Items listed in a dataset:
▬▬▬▬▬▬▬▬▬▬

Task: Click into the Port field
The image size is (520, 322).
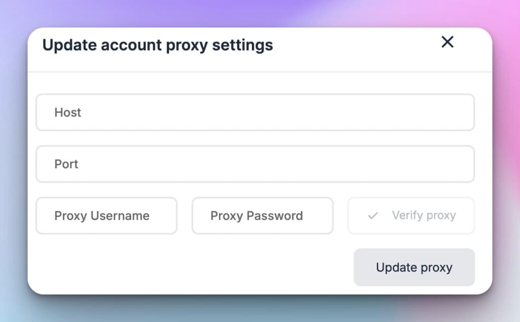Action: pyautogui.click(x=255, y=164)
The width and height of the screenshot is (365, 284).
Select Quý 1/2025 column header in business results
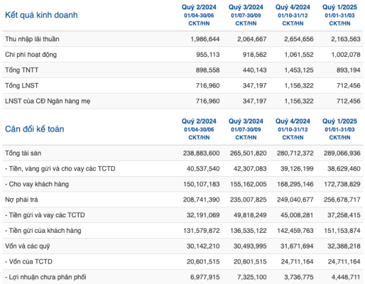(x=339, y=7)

▬▬▬▬▬▬▬▬▬▬

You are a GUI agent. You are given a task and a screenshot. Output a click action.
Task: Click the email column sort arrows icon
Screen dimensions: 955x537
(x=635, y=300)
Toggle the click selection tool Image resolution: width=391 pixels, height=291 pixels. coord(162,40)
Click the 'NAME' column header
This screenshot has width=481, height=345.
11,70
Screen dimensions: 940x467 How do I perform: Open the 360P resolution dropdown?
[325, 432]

▬▬▬▬▬▬▬▬▬▬

DIRECTIONS FOR THIS TASK =>
The stretch of entries above that starts with the line containing "You are a GUI" and goes on through the line containing "Click the 'NAME' column header" is to be transcribed exactly, and no other line is to be transcribed.

SOLUTION TO THIS EXERCISE =>
You are a GUI agent. You are given a task and a screenshot. Output a click action.
Task: Click the email column sort arrows icon
Screen dimensions: 955x537
(x=635, y=300)
Toggle the click selection tool Image resolution: width=391 pixels, height=291 pixels. coord(162,40)
Click the 'NAME' column header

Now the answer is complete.